MALE TERMINALIA. Suranal plate dark brown and densely setose except for proximomedially. Proximal margin of suranal plate rounded. Suranal plate straight laterally, becoming rounded distolaterally. Distal margin of suranal plate emarginate medially and curved ventrally, forming two wide, rounded lobes; underside of each lobe with a black, dentate fringe of tubercles which may be produced as thin spines. Sternite 9 with styles; proximomedially lacking setae and with a pale, V-shaped ridge; distal margin curved dorsally, subgenital plate originating underneath. Subgenital plate pale, without setae, and prominently triangular with rounded apex.

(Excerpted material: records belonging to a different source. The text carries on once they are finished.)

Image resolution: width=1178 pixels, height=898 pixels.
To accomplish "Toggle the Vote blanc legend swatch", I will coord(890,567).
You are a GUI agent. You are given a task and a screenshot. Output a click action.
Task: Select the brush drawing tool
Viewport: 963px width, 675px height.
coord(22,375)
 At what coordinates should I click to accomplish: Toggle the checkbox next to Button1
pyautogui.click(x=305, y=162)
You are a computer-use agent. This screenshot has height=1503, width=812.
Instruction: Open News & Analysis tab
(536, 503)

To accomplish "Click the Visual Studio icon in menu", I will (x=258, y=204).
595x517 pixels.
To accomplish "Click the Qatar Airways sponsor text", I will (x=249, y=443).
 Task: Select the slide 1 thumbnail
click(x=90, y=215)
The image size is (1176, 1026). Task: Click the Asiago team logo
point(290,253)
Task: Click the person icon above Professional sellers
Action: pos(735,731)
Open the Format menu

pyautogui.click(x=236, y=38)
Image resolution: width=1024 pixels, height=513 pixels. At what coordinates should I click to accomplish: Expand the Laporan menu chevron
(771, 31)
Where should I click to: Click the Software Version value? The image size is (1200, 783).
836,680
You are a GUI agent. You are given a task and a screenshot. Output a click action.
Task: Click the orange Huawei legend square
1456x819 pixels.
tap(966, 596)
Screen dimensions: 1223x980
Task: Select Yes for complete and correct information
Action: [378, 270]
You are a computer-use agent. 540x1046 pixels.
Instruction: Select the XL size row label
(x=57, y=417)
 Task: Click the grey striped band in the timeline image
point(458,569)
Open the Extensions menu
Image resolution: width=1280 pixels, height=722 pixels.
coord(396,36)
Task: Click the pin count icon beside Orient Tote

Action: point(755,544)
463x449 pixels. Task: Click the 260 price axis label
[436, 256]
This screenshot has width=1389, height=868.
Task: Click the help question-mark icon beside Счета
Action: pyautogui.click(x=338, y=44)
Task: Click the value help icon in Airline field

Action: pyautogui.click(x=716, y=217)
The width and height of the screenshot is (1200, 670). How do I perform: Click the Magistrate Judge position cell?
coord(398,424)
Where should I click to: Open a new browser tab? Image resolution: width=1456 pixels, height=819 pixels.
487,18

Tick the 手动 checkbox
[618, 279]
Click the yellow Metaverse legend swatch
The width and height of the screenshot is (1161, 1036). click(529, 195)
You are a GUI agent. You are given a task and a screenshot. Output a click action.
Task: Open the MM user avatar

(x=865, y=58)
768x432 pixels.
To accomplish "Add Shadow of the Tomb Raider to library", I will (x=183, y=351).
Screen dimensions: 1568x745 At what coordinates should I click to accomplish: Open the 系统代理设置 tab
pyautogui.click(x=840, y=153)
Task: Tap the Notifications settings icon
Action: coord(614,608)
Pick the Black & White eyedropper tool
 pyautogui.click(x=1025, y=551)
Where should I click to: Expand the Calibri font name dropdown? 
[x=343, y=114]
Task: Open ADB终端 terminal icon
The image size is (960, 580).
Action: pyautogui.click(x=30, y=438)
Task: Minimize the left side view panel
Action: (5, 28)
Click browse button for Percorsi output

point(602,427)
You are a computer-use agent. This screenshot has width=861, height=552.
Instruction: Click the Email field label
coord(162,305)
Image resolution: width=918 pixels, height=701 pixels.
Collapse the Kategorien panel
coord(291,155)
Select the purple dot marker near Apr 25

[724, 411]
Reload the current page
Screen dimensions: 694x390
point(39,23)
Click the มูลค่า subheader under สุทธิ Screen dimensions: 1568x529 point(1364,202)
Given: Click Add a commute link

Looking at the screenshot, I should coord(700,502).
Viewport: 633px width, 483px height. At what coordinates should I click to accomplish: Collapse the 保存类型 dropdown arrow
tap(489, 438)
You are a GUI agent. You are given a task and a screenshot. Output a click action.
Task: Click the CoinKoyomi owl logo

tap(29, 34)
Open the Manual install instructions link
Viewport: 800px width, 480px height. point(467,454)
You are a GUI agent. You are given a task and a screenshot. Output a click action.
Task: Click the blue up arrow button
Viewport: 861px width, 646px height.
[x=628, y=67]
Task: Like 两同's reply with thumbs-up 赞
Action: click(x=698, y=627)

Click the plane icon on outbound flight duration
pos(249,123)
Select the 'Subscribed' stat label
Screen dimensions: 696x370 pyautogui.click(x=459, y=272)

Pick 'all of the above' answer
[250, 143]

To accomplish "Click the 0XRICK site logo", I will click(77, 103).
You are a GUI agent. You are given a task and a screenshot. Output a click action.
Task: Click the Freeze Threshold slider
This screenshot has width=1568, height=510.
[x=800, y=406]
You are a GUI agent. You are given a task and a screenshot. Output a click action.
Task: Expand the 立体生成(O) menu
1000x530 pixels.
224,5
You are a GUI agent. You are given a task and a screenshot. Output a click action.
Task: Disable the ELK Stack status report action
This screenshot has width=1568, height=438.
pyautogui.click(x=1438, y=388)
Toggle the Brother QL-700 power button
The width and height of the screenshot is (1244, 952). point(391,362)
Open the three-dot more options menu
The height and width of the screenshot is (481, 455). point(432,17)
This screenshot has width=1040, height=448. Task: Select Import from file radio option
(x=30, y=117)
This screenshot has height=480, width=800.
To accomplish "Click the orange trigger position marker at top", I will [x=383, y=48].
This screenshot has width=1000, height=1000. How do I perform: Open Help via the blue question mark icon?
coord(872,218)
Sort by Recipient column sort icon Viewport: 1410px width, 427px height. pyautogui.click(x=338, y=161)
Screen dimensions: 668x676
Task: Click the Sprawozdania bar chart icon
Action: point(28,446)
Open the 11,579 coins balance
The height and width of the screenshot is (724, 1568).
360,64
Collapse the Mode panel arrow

FEMALE TERMINALIA. Suranal plate mid brown and setose at distal margin but otherwise glabrous. Proximal margin of suranal plate broadly triangular and with rounded apex. Plate laterally convex, distal margin rounded and with a faint medial notch. Subgenital plate convex laterally with two long, narrow lobes produced from medial surface and separated by distinct medial groove, their length extending past distal margin and measuring over half that of plate; apices of lobes rounded. Basivalvulae present, bulbous, positioned lateromedially. Ovipositor light reddish brown. Ventral valve of ovipositor bearing 6–7 small, weakly produced teeth decreasing in size towards apex; each tooth often paired with sclerotised ridge on corresponding lateral surface.

Distribution

In limestone and dolomite caves of the Ida Bay, Precipitous Bluff, Pindars Peak, and Hastings karst areas in southern Tasmania, up to 500 m a.s.l. ( Fig. 1b View Fig ).

Remarks

Micropathus ditto Beasley-Hall sp. nov. was previously considered a southern population of M. tasmaniensis and is referred to as Micropathus “sp. nov. 2” in the phylogeny of Beasley-Hall et al. (2025). Its range notably includes caves at Ida Bay , a popular caving destination. In the past this karst area was subject to considerable cave fauna sampling, monitoring, and conservation studies driven in part by successive threats posed by native forest logging and limestone quarrying. As such, its life history and ecology – while still poorly known – may be slightly better studied than other Australian Rhaphidophoridae . Micropathus ditto co-occurs with cave-adapted glow-worms, beetles, spiders, and harvestmen ( Driessen 2009). The species is the main prey of the large, iconic Tasmanian cave spider Hickmania troglodytes ( Richards & Ollier 1976) . Eggs of M. ditto , laid in moist sediment banks, are also a key food source for troglobitic beetles at Ida Bay ( Driessen 2009) . Similar to the Rhaphidophoridae in the Northern Hemisphere, these surveys suggest Micropathus ditto is a keystone species due to their biomass and abundance in cave habitats.